OUR TAKE: The SEC has attacked PE fees and expenses including portfolio monitoring fees, broken deal expenses, overhead costs, and consulting fees. To avoid these issues, PE firms may want to re-think their business models and include all fees and expenses in a higher management fee and carried interest.
The SEC has commenced enforcement proceedings against a fund manager and its principal/CCO for ignoring exam deficiencies about its compliance program and other violations. The SEC examined the respondents in 2010 and 2014 and noted several compliance deficiencies, which the SEC asserts the respondents ignored. The SEC charges the dual-hatted principal with failing to perform any work on the compliance program, adopting a stock manual that was not properly tailored to the business, or conducting any compliance review. The SEC also faults the respondents for charging compliance costs to the funds. The SEC additionally charges undisclosed conflicts of interest, misrepresentations, and valuation issues.
OUR TAKE: The SEC doesn’t always give you a second chance to fix cited deficiencies. But when they do and you don’t, expect an enforcement action. Also, this is another example of the failure of the dual-hatted CCO model, where an executive ignored his compliance responsibilities. Penny wise and pound foolish.
The SEC has commenced enforcement proceedings against a dually registered adviser/broker-dealer and its CEO/CCO principal for taking undisclosed commissions and 12b-1 fees on discretionary accounts. The SEC’s complaint avers that the respondent sold inventory securities, acquired at a discount as part of the selling syndicate, to clients at a mark-up. The SEC alleges that the firm never obtained the required informed consent. The SEC also charges the firm for taking mutual fund 12b-1 fees without telling clients.

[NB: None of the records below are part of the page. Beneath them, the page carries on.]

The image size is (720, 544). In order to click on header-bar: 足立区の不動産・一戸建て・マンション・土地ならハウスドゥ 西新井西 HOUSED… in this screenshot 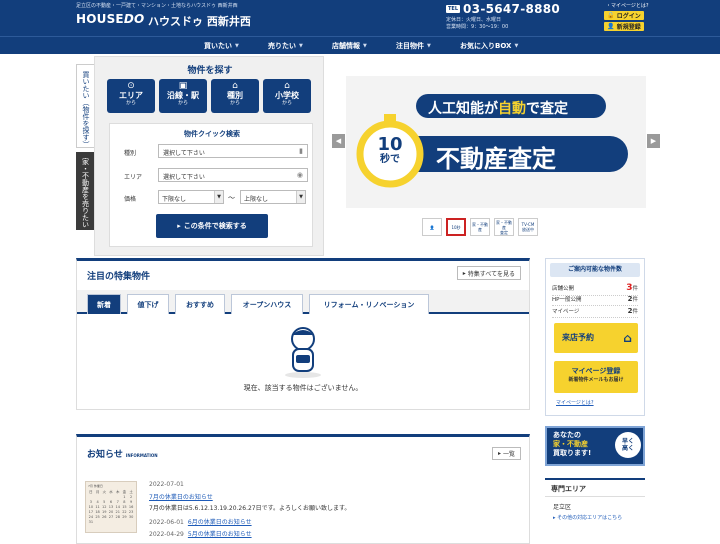, I will do `click(360, 18)`.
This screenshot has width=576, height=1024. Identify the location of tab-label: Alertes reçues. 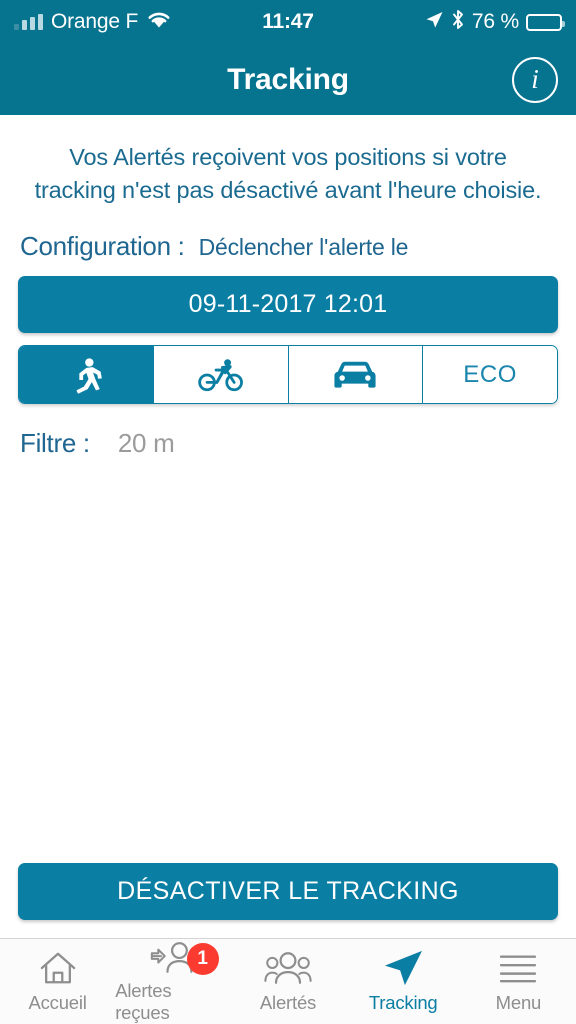
(144, 1002).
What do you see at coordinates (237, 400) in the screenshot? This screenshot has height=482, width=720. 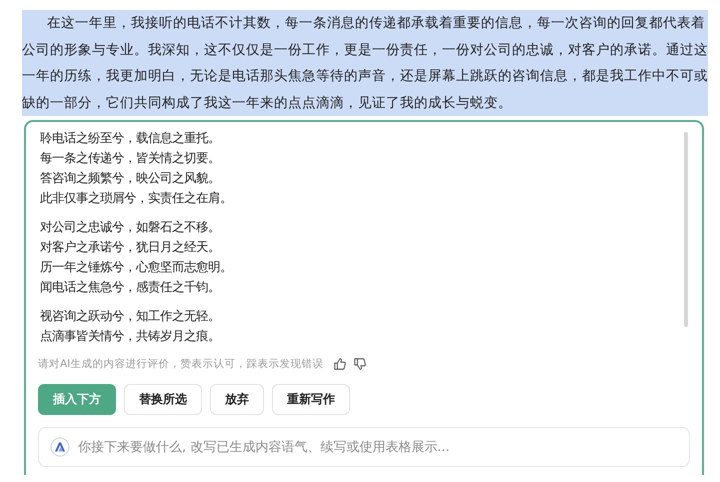 I see `action-button: 放弃` at bounding box center [237, 400].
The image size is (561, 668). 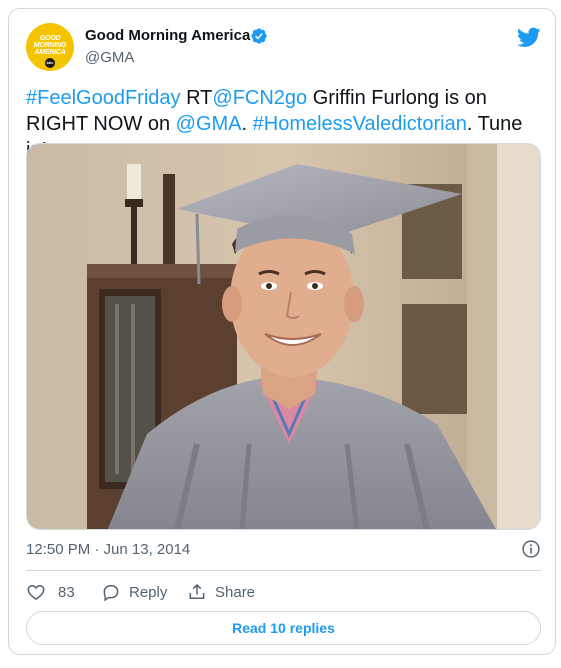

OUR TAKE: A principal transaction with a client requires an adviser fiduciary to obtain specific client consent following disclosure of all relevant information. The SEC continues its crackdown on any form of revenue sharing received by advisers with respect to their fiduciary clients.

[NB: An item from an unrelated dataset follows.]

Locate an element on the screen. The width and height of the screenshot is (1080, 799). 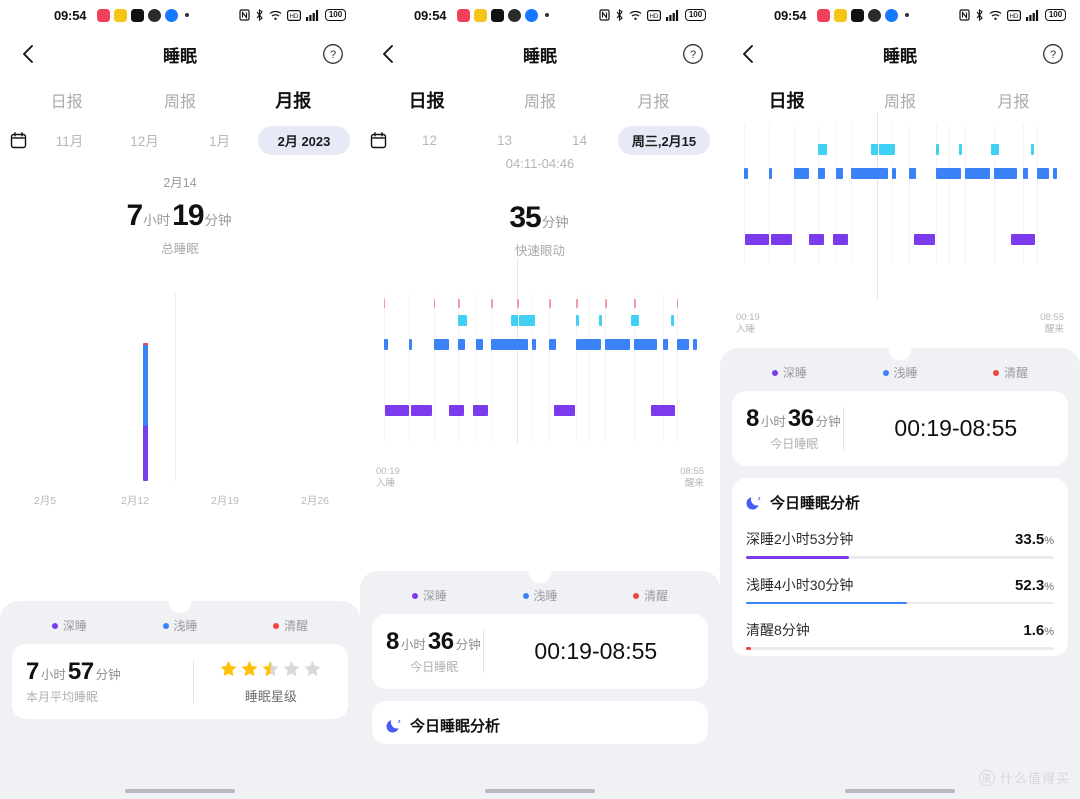
sleep-start-block: 00:19 入睡 is located at coordinates (388, 478).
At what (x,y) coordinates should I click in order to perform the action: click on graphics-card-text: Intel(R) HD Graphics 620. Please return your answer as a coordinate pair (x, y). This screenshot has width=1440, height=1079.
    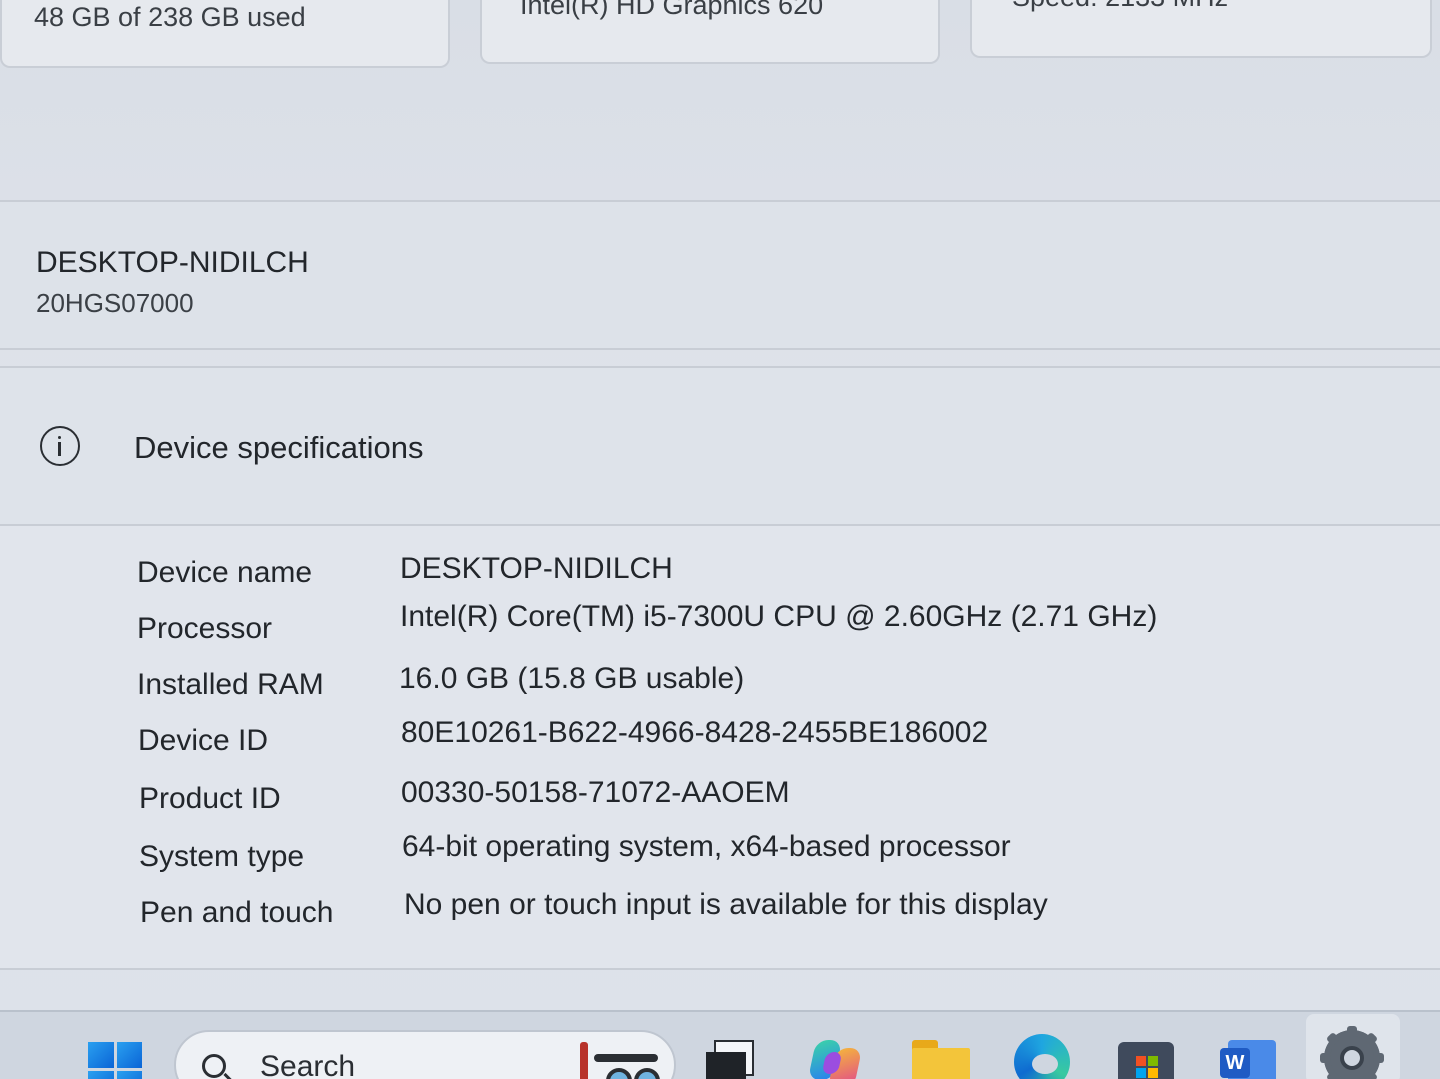
    Looking at the image, I should click on (672, 10).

A privately-held benefits consulting firm agreed to pay a $450,000 fine, and its former CEO agreed to pay over $500,000, for failing to disclose compliance failures during fundraising. The SEC maintains that the firm evaded state insurance licensing laws by rigging online examination courses and allowing employees to sell insurance without required licenses. The SEC charges that the firm violated the securities laws by failing to disclose the compliance failures when raising money from institutional investors during at least 3 financing rounds that raised over $500 Million. The related stock purchase agreements included false representations that the company complied with applicable laws including licensing requirements. The respondent has also faced regulatory actions by at least 40 states who have imposed more than $11 Million in sanctions. As part of the SEC settlement, the company created a Chief Compliance Officer position.
OUR TAKE: Be very careful when claiming compliance with applicable laws in disclosure or fundraising documents. You might want to ask your Chief Compliance Officer if any issues require more disclosure. The SEC can use holes in your regulatory compliance as a predicate to an enforcement action for securities fraud.